I ask myself, how do I come to know? Well for many of us, it is a rather unconscious activity that we do and don’t stop twice to think about it. Some call this ‘self-taught’ and it comes naturally; others simply get off the sofa and go after their curiosities. Now it would seem like this could be a genuine integration for or with homeschooling children regardless of parental intentions or reasons for teaching their offspring outside of a public school system.

Given the increase by families that want the best for their kids, homeschooling can be really challenging and I need not list the ways. Challenges can somewhat be relieved when kids take it upon themselves to engage in the self taught mindset. But that takes a good amount of discipline on the part of the individual student and long term the self-control or self-discipline may vary widely.

Perhaps the most common thing we see when kids graduate from their high school are the indecisions as what they want to do in life. It could be as simple as not knowing what to major in if and when they go to college. Or, take a trade school for example, in many family situations children may follow in a parent’s footsteps to take up a trade and perhaps the reason they do is because of the exposure they may have had going to work with Mom or Dad. Or, inheriting a family business. And this may or may not lead to happiness.

While I am not the expert when it comes to education or the administration of any type of schooling system, I have been thinking about several ideas for a long time, several of which come together and have a degree of common sense. First and foremost is a desire to share in the joy of having a hobby and one that is so universal in coverage like model railroading. Second, the idea that it would seem like the hobby would be appealing to STEM students. The connection is a natural one. STEM students could be the new blood that joins in and grows the hobby. The wave of 3D printing hobbyists or those in the makerspace also have common links to STEM programs.

However, getting students interested to engage in STEM curriculum is perhaps too daunting for many because you know, things that require discipline can be hard and not so much fun.

There are common tabulations of the differences between homeschooling education and public school educations. Both homeschooling and public school education share a common limitation: in most implementations, the rigor is visible — students know they are being taught, and some resist it for that very reason. The ideal is to make the rigor invisible. By this I mean you can learn things, develop skills, be a critical thinker, be creative and innovate without knowing you’re doing the rigor and be happy because someone exposed the student to an informal honest craft leading a young person to fall in love with thinking. Known as the “Stealth STEM” principle: the rigor is always present, but it arrives in disguise. The student’s first question is always a hobby question. The answer always requires a STEM skill. Neither is or should be announced in advance.

Thus, let us formalize what we are calling Finding Your Track — A Discovery Curriculum for STEM Thinkers Built Around O Scale Model Railroading.
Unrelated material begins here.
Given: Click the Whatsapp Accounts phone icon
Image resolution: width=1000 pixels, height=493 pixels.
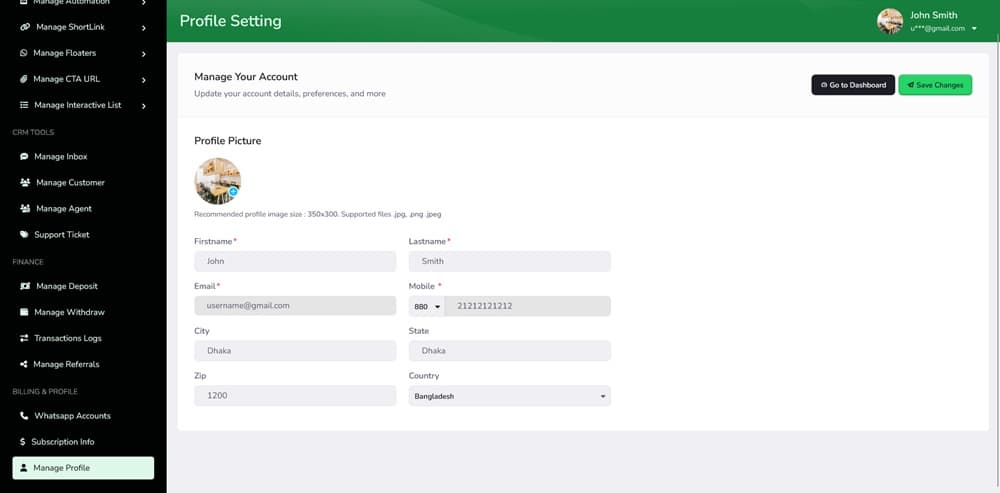Looking at the screenshot, I should (24, 416).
This is the big idea around the Stealth STEM concept. Most young people who will become engineers, technicians, architects, programmers, and scientists do not know it yet. They know they like taking things apart. They know they like figuring out why something broke. They know they get genuinely annoyed when a plan doesn’t work and they can’t figure out why. They know that building something with their hands and having it actually work feels better than almost anything else. They just don’t connect any of that to a career or a field of study — because nobody has shown them the connection.

This curriculum is built on a single principle: the connection between hobby and profession should be discovered, not announced. A young person who is told “this is really math” will disengage. A young person who is trying to figure out why their locomotive keeps stalling on the curve will stay up past midnight measuring track gauge, checking voltage, and eventually — without knowing it — learning Ohm’s Law. The O Scale model railroad is the vehicle. Critical thinking is the destination. The student barely notices the journey.
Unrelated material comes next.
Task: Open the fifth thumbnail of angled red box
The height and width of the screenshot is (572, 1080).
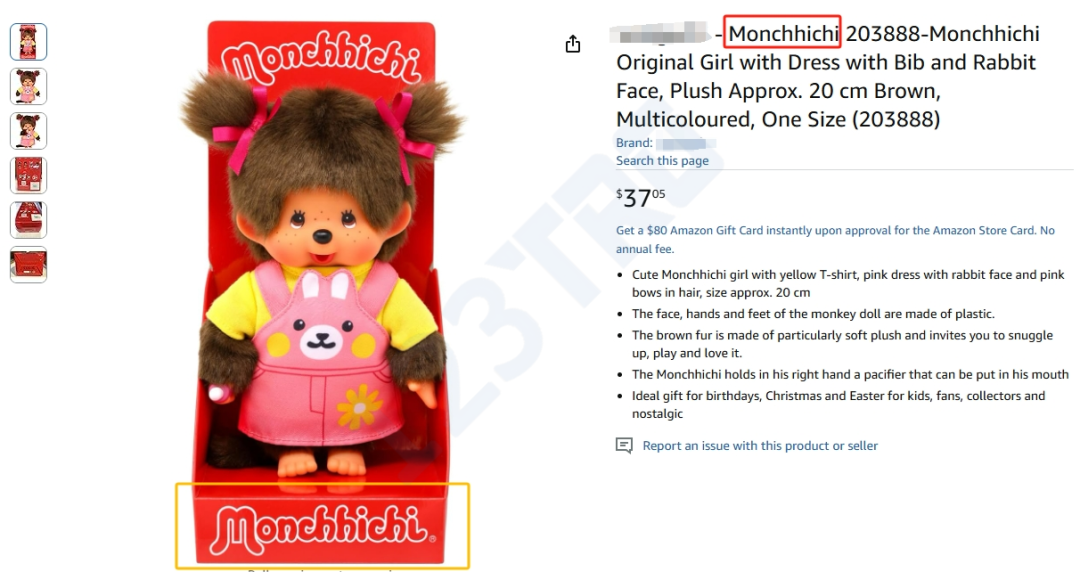Action: tap(28, 220)
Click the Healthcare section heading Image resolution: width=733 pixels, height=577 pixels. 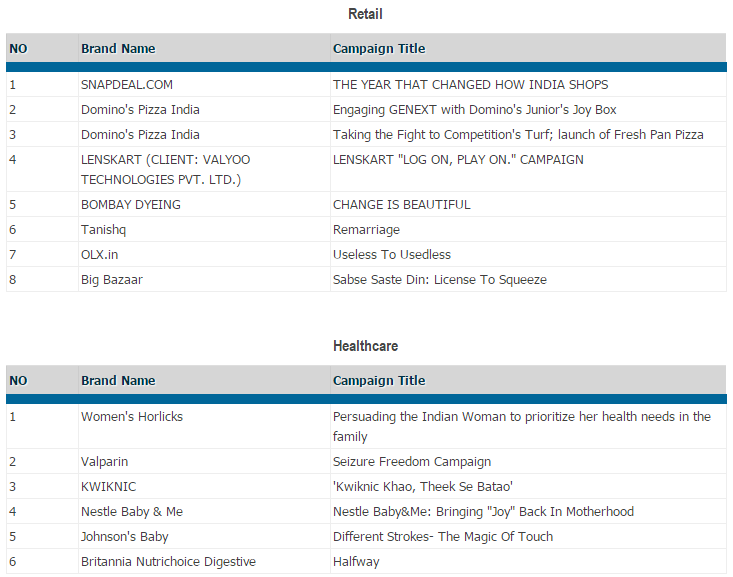coord(365,346)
If this exposure happens through the grades, a student just might have a pretty good idea about what they would enjoy doing in their professional life after attending school.

What I really have not seen or come across are grade level Next Generation Science Standards (NGSS) hobby integrated lesson plans. A lesson plan gives the structure and guidance and what is needed, i.e., content, produced to professional educational standards, is what opens doors at school districts and museums — because it speaks the language administrators and curriculum coordinators require. And lesson plans perhaps is also a good resource for parents home schooling their children.

We have prepared a number of sample grade level lesson plans that take into account the Stealth STEM idea of invisible rigor. These plans have not been reviewed or refined by experts or committees for optimal refinement for results. However, there is reason to believe implementation could positively affect engagement and achievement.

Homeschoolers benefit from the many cooperatives already working with families at the local level — and from another little-known resource: the local Model Railroad Club, a living laboratory where independent learning and self-taught curiosity are already the culture, not the exception. Clubs already exist across the country with eager mentors and a ready-made laboratory-like environment — the club layout itself.